Exercise goal → Copy out each line below exactly as written.

##### Information provided #####

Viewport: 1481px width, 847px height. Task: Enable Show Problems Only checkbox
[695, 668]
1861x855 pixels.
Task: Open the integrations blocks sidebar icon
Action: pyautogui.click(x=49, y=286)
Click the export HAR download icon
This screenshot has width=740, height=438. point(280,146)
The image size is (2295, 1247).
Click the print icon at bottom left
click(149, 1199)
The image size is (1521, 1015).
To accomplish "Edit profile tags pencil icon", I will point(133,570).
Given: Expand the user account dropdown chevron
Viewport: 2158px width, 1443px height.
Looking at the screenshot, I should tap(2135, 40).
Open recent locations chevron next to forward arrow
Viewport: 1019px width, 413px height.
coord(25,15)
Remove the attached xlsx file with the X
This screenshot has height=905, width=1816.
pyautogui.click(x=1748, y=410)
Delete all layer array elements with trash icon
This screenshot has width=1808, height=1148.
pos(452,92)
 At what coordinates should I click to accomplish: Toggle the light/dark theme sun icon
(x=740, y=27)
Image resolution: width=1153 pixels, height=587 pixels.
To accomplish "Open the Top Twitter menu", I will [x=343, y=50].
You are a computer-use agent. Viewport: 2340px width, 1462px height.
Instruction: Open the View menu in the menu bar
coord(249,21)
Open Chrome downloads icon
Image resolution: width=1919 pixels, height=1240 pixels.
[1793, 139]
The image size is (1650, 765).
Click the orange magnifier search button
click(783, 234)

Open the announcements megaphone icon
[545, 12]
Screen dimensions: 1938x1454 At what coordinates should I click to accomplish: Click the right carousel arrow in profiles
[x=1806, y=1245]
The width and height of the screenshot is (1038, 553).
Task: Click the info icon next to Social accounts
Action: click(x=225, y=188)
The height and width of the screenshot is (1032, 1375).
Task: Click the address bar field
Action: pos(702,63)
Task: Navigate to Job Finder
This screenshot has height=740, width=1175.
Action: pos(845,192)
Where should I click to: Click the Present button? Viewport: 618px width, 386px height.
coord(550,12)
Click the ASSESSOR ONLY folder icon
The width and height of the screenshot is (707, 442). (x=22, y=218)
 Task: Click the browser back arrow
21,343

#####

Answer to this task →
Viewport: 1481px width, 847px height. Task: Enable Show Problems Only checkbox
[695, 668]
1861x855 pixels.
Task: Open the integrations blocks sidebar icon
Action: pyautogui.click(x=49, y=286)
Click the export HAR download icon
This screenshot has width=740, height=438. point(280,146)
The image size is (2295, 1247).
Click the print icon at bottom left
click(149, 1199)
The image size is (1521, 1015).
To accomplish "Edit profile tags pencil icon", I will point(133,570).
Given: Expand the user account dropdown chevron
Viewport: 2158px width, 1443px height.
Looking at the screenshot, I should tap(2135, 40).
Open recent locations chevron next to forward arrow
Viewport: 1019px width, 413px height.
coord(25,15)
Remove the attached xlsx file with the X
This screenshot has height=905, width=1816.
pyautogui.click(x=1748, y=410)
Delete all layer array elements with trash icon
This screenshot has width=1808, height=1148.
pos(452,92)
 At what coordinates should I click to accomplish: Toggle the light/dark theme sun icon
(x=740, y=27)
Image resolution: width=1153 pixels, height=587 pixels.
To accomplish "Open the Top Twitter menu", I will [x=343, y=50].
You are a computer-use agent. Viewport: 2340px width, 1462px height.
Instruction: Open the View menu in the menu bar
coord(249,21)
Open Chrome downloads icon
Image resolution: width=1919 pixels, height=1240 pixels.
[1793, 139]
The image size is (1650, 765).
Click the orange magnifier search button
click(783, 234)

Open the announcements megaphone icon
[545, 12]
Screen dimensions: 1938x1454 At what coordinates should I click to accomplish: Click the right carousel arrow in profiles
[x=1806, y=1245]
The width and height of the screenshot is (1038, 553).
Task: Click the info icon next to Social accounts
Action: click(x=225, y=188)
The height and width of the screenshot is (1032, 1375).
Task: Click the address bar field
Action: pos(702,63)
Task: Navigate to Job Finder
This screenshot has height=740, width=1175.
Action: pos(845,192)
Where should I click to: Click the Present button? Viewport: 618px width, 386px height.
coord(550,12)
Click the ASSESSOR ONLY folder icon
The width and height of the screenshot is (707, 442). (x=22, y=218)
 Task: Click the browser back arrow
21,343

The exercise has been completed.